Martial arts are growing in popularity throughout the whole world. Their beneficial influence on physical development and fitness is noteworthy. Martial arts are an attractive form of physical recreation, constitute a perfect means for combating stress, and have a positive effect on general health, including during rehabilitation.


The aim of this study is to assess physical development and aerobic capacity in boys who practice taekwondo and to determine the relationships between results of a fitness test and particular parameters of physical development.

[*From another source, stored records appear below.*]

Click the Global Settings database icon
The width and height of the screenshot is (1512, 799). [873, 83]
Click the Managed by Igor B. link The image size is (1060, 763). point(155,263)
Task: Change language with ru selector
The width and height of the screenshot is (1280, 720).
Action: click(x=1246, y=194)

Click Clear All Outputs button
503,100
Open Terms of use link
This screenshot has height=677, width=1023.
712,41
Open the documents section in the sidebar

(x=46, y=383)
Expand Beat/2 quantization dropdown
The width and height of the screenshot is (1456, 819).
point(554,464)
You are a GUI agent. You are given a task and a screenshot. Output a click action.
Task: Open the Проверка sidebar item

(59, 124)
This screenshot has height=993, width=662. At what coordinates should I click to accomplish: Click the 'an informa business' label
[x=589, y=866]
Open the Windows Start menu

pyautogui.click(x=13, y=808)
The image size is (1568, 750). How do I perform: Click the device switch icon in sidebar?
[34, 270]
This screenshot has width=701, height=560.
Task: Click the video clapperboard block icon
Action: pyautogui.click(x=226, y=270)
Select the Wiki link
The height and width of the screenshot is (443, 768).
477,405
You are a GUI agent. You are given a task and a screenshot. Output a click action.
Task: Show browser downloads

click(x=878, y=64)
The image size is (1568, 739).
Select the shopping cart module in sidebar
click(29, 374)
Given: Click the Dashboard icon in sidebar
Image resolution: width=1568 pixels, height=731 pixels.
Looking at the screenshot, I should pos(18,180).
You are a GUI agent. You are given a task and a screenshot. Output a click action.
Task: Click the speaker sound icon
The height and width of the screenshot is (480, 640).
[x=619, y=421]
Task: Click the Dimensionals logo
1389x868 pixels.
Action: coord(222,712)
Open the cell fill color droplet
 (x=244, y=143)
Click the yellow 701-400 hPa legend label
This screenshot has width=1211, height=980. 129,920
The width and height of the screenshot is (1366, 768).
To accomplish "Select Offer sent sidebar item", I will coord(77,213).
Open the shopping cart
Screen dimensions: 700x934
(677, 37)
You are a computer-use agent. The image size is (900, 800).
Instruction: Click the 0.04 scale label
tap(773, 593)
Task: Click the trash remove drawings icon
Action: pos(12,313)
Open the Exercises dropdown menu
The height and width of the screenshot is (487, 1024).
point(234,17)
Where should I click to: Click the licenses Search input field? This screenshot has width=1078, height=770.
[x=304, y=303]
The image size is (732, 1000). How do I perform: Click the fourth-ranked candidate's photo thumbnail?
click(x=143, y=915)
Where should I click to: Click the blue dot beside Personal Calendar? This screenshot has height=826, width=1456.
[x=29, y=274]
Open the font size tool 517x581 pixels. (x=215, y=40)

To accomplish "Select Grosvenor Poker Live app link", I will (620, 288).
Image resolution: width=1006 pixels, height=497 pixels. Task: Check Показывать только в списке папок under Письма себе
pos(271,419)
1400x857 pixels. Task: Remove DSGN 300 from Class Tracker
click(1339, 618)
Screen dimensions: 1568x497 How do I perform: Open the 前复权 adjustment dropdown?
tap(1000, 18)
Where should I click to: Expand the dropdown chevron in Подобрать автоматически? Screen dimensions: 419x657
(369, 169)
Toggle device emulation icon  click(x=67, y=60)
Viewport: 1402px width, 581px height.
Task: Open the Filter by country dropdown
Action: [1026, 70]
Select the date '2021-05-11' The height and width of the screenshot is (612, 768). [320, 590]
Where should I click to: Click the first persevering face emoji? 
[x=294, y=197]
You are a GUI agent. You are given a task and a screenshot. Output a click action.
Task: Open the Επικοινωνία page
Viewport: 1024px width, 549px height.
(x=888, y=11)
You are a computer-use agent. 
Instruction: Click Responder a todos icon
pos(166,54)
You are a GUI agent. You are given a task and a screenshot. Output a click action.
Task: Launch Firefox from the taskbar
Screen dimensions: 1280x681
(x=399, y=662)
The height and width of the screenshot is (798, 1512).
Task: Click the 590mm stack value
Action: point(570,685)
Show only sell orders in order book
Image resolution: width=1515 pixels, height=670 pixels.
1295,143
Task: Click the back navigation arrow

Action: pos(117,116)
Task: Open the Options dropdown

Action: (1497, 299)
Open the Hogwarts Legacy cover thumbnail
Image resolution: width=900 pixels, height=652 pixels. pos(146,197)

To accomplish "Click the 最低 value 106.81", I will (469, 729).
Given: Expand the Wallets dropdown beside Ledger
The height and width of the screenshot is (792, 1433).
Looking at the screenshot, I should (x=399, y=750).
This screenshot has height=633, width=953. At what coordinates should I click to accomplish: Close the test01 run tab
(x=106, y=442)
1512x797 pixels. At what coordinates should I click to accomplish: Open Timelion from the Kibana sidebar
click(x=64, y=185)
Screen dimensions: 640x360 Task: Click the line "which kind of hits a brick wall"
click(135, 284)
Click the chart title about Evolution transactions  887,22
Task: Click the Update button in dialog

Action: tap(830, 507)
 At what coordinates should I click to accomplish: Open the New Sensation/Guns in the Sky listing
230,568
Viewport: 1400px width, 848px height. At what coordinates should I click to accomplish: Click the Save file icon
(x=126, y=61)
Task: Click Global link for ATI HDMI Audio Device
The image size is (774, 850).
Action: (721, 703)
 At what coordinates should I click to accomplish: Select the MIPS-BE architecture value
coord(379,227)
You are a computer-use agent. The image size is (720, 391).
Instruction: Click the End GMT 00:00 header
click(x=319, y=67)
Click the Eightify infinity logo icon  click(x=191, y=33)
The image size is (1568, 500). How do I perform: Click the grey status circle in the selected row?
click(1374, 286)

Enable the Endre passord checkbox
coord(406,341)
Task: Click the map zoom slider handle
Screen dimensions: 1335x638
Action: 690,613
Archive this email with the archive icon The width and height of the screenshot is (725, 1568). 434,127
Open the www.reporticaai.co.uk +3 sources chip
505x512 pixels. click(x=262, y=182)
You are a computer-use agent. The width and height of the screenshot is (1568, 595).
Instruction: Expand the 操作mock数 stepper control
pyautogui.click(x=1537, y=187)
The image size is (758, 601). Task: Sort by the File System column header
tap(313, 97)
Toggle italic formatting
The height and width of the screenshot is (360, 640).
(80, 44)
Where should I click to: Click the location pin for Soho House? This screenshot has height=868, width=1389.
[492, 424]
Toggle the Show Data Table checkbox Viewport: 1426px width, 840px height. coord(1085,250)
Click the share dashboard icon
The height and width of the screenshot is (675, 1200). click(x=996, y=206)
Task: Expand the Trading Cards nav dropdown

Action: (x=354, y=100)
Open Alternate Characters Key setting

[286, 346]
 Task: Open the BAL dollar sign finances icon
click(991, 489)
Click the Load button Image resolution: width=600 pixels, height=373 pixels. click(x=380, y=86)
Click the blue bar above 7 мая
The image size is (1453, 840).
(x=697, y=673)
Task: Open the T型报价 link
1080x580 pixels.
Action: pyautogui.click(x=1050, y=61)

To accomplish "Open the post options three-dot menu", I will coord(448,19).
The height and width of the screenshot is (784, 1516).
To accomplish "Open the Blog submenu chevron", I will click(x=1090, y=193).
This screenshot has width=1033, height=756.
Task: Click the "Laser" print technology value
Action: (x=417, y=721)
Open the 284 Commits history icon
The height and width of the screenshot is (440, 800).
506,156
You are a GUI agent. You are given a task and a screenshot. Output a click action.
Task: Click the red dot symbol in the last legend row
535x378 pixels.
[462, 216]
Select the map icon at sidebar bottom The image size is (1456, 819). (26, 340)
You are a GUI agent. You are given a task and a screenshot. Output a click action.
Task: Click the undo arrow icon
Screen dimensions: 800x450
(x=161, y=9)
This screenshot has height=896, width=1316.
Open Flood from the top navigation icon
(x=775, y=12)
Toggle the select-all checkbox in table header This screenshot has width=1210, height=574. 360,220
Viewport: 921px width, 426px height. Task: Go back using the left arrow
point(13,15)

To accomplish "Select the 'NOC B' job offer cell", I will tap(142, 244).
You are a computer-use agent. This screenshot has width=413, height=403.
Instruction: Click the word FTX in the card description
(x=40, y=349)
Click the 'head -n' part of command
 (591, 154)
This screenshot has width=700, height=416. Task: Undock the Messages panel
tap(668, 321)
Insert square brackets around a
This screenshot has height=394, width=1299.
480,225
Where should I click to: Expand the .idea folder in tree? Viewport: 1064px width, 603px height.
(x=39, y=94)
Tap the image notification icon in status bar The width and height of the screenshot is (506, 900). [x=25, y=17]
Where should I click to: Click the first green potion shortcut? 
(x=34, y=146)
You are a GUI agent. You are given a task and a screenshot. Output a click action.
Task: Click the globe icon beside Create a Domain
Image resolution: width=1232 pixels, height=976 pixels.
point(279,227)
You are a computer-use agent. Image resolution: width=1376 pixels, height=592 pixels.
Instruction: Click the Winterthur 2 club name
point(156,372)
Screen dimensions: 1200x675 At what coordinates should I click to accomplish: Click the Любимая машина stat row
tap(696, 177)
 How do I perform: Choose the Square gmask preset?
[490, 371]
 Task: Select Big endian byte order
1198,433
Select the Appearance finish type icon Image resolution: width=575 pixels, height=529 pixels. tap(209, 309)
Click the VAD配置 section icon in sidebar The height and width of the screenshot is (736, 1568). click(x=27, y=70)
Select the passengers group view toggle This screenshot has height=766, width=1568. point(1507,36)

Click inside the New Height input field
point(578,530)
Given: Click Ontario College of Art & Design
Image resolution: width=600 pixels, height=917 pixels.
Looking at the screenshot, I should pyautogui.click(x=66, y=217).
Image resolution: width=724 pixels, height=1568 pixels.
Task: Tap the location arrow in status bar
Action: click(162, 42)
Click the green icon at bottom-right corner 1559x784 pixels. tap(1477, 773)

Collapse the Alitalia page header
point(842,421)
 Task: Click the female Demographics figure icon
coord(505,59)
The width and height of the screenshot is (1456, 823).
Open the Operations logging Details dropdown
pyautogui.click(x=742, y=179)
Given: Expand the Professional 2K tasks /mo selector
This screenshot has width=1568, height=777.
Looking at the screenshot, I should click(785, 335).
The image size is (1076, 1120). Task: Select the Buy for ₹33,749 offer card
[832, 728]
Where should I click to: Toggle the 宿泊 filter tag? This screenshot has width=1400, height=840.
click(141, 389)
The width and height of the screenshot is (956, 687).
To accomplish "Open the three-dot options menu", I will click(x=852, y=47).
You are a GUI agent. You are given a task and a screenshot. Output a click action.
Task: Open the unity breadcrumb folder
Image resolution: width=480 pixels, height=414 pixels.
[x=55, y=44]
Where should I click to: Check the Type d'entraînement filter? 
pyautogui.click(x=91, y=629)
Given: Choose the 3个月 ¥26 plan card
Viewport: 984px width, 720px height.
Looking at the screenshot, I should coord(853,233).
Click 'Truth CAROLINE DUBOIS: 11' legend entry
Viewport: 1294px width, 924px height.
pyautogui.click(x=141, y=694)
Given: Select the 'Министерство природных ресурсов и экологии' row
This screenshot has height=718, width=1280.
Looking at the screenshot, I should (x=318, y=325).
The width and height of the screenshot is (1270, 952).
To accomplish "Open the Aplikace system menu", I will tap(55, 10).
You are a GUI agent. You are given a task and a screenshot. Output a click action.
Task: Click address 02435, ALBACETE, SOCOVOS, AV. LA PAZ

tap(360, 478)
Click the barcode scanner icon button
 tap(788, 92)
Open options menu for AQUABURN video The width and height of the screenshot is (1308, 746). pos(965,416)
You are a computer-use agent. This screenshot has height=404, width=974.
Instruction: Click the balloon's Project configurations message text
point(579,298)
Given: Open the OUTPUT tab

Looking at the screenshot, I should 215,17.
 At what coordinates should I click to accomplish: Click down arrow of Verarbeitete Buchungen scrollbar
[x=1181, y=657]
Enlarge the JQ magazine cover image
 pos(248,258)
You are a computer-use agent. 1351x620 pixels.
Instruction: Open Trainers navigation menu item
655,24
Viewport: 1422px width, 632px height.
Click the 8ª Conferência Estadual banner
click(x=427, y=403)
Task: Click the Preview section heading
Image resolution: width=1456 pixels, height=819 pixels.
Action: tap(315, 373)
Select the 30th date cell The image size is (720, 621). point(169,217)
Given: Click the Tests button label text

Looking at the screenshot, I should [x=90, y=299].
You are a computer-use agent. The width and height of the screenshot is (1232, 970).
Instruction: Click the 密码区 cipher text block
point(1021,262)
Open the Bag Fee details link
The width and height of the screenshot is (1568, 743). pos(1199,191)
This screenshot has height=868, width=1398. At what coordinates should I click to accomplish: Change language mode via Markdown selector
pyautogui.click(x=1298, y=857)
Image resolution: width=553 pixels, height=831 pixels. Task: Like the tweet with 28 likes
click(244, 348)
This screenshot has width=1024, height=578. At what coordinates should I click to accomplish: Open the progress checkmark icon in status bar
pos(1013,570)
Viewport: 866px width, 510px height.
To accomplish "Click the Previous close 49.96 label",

Study participants comparised 51 boys aged 15 years who practiced taekwondo (with training experience ranging from 1 to 6 years). VolkovĀ“s modification of the Harvard Step Test was used to assess body height and body mass. BMI was also calculated. Centile charts were used to assess weight-to-height ratio and the level of measured parameters. BMI was analyzed according to the Cole classification system. Dispersion was calculated using a coefficient of variation. The Pearson product-moment correlation coefficient between selected parameters was also calculated.


Most study participants had normal BMI, but 30% showed overweight and 13% showed underweight or emaciation. Weight-to-height ratio differed significantly from the norm in 33% of the boys when compared to centile charts. All participants had average aerobic capacity. However, when weight-to-height ratio was compared to the results of the Harvard Step Test, boys with normal body proportions performed much better in the test than boys with abnormal body mass (p<0.05).


Study participants showed abnormal weight-to-height ratio mainly in terms of overweight. The boys had greater body height and body mass compared to the general Polish population. Aerobic capacity differed considerably between participants.